Bitcoin is crashing again, and this time, traders fear the fall may get even worse. On Monday, the world’s biggest cryptocurrency slipped below $91,500, wiping out all the gains it had made this year. The drop has sent ripples across the market, with investors rushing to protect themselves from more damage.

In the options market, traders have turned heavily bearish. Many believe the selloff is nowhere near the end, especially as big-money buyers who once supported the rally are now stepping back.

Traders brace for a possible drop toward $80K

According to a Bloomberg report, demand for downside protection at $90,000, $85,000, and even $80,000 has increased.  Options expiring later this month are seeing unusually high activity, according to data from Deribit, which is owned by Coinbase.

Just weeks ago, traders were betting high on Bitcoin. But now, more than $740 million worth of bearish contracts, bets that Bitcoin will fall further, have been bought for late November expiry. Bullish bets are nowhere close. Chris Newhouse, director of research at Ergonia, said, “The absence of conviction-based spot demand has become increasingly apparent as buyers who accumulated positions over the last six months now find themselves significantly underwater.”

Economic factors playing key roles

A sentiment index from CoinMarketCap, which tracks price momentum, volatility, and derivatives, shows that crypto investors are now firmly in a zone of “extreme fear.” And it’s not just crypto-specific worries. Larger economic factors are also playing key roles.  Investors are waiting for Nvidia’s earnings on Wednesday, seen as a key indicator for tech and speculative assets. 

Meanwhile, expectations around a possible US Federal Reserve rate cut in December are shifting again. The S&P 500 dropped more than 1%, hurting overall risk appetite. “I think the Fed and AI bubble talk are two major headwinds for crypto and risk assets heading into the end of the year,” said Adam McCarthy, a research analyst at Kaiko. “The AI risk is likely compounding and affecting risk sentiment in crypto, adding that to the chatter from FOMC officials, you’re looking at a sustained downtrend for Bitcoin.”

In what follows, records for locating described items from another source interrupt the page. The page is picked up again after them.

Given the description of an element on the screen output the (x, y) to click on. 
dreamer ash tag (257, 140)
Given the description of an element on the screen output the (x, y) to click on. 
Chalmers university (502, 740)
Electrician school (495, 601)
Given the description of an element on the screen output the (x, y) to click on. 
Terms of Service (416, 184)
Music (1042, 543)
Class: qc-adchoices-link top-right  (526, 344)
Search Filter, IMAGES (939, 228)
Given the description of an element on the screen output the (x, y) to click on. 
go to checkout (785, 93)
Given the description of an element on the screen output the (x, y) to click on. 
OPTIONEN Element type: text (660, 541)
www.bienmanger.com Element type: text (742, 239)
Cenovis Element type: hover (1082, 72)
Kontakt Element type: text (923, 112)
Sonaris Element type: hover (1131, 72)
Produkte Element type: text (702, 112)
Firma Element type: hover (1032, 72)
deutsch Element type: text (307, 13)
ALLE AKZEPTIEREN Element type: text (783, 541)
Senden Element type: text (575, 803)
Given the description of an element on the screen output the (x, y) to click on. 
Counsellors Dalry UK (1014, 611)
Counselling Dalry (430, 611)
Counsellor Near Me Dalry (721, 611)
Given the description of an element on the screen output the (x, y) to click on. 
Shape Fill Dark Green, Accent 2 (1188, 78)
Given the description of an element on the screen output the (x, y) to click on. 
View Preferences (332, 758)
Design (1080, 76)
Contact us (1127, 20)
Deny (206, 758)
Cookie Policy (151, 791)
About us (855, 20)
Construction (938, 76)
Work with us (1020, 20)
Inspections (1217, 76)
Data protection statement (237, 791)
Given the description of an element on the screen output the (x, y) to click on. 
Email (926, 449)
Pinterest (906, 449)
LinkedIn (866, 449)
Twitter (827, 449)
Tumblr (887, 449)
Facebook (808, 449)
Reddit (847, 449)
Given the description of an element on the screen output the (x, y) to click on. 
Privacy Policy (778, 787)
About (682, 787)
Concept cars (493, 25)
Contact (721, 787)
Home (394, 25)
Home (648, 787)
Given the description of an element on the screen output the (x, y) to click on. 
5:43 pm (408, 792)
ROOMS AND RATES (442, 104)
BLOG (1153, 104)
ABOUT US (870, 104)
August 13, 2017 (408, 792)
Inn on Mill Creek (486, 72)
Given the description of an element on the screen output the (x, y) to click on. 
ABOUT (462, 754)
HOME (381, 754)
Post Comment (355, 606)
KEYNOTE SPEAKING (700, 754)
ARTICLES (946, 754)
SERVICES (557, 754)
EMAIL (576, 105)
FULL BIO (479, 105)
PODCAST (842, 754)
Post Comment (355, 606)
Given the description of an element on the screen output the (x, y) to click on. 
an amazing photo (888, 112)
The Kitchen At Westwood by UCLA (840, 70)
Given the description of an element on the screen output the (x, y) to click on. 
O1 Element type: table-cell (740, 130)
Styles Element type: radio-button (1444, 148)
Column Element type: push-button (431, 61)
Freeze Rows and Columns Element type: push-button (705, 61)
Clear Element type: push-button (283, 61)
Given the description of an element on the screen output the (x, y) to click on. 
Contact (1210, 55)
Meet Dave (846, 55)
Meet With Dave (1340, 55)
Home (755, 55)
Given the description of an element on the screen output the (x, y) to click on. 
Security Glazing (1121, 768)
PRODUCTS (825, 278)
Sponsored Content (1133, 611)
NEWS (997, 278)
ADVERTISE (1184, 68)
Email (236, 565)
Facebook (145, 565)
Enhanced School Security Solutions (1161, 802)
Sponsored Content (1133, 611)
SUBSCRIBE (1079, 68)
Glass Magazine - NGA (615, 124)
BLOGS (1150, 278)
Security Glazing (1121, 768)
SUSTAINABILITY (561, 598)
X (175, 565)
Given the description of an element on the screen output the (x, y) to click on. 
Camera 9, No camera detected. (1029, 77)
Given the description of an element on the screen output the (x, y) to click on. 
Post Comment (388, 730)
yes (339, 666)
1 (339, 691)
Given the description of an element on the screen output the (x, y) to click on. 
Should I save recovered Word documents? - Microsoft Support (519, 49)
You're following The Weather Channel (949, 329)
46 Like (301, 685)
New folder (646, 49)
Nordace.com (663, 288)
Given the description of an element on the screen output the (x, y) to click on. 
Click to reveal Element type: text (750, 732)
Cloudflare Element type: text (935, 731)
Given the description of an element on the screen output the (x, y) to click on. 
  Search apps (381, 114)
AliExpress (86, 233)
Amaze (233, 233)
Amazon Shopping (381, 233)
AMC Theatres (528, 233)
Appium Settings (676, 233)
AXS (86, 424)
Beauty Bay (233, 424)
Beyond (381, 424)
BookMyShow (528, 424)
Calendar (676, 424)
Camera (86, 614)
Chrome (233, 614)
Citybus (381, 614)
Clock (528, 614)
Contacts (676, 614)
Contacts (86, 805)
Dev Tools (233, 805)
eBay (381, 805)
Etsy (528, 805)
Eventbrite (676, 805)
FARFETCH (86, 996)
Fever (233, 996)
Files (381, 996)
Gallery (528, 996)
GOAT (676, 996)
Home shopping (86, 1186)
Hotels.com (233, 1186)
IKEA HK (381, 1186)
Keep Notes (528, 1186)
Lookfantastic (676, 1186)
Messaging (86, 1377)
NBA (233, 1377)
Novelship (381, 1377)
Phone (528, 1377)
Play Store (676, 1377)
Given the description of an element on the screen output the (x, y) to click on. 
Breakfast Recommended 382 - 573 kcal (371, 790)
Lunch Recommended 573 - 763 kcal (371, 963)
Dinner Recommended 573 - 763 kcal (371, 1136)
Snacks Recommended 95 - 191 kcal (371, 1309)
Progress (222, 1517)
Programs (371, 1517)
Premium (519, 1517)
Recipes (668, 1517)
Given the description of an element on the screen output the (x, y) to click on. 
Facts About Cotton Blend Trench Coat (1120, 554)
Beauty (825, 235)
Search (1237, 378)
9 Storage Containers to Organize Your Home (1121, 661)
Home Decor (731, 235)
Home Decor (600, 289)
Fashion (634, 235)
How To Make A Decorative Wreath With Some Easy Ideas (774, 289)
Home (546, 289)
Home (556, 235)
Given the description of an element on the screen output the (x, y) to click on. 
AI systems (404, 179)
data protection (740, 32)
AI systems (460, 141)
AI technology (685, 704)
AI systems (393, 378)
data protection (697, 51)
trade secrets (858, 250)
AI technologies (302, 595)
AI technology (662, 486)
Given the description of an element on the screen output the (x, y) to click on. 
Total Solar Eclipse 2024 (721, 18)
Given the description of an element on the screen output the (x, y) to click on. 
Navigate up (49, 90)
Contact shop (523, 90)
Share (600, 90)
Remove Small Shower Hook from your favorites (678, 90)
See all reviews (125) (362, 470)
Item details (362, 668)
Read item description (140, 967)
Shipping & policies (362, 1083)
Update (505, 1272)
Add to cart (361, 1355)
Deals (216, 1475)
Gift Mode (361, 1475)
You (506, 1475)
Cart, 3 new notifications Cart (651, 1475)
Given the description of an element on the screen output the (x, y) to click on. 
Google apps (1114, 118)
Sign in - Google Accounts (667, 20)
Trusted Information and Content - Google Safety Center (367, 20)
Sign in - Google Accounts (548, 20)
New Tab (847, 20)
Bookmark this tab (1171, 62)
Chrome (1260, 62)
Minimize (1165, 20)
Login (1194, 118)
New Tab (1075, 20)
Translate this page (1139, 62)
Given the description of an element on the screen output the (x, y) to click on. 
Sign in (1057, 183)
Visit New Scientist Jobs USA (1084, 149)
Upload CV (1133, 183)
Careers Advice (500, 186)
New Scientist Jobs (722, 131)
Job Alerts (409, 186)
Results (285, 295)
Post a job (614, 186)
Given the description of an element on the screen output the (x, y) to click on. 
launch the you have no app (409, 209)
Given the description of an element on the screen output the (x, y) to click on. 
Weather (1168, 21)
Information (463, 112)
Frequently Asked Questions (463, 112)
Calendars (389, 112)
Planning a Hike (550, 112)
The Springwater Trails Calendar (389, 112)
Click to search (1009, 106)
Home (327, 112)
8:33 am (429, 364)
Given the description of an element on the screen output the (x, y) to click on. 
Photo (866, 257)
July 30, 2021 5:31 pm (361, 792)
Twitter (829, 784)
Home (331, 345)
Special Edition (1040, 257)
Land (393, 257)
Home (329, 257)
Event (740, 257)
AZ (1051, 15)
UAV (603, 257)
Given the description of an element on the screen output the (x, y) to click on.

Speaking to Bloomberg, Adam McCarthy from Kaiko said,  the situation clearly talks of an AI bubble and changing Fed expectations are both impacting crypto, and this pressure might continue through the end of the year.  “The AI risk is likely compounding and affecting risk sentiment in crypto, adding that to the chatter from FOMC officials, you’re looking at a sustained downtrend for Bitcoin.”

Meanwhile, Ether is under even heavier pressure. It has slipped to $2,975, falling 24% since early October. Greg Magadini of Amberdata said Ether is especially vulnerable since many large treasury firms are already losing on their positions and cannot handle more downside.

Large crypto holders feel the heat

According to Bloomberg, the biggest setback has been delivered to companies known as digital-asset treasuries. These are the firms that purchased large amounts of crypto earlier this year, hoping the prices would keep rising. Several companies are under pressure to start selling so they can protect their balance sheets.

This has created a psychological burden across the market. There are many investors stuck in the same place. They are losing heavily,  they don’t want to buy more, but they also aren’t ready to sell at a loss.

The market has been shaky since a massive liquidation wave in early October wiped out about $19 billion in digital assets. Open interest in crypto futures has fallen, especially for smaller tokens like Solana, where positioning has dropped by more than half, according to Coinglass.

“That riskoff tone spills into crypto markets, where sentiment remains fragile, the latest drawdown reflects broader macro jitters rather than structural flaws,” said Thomas Perfumo, global economist at crypto exchange Kraken, to Bloomberg.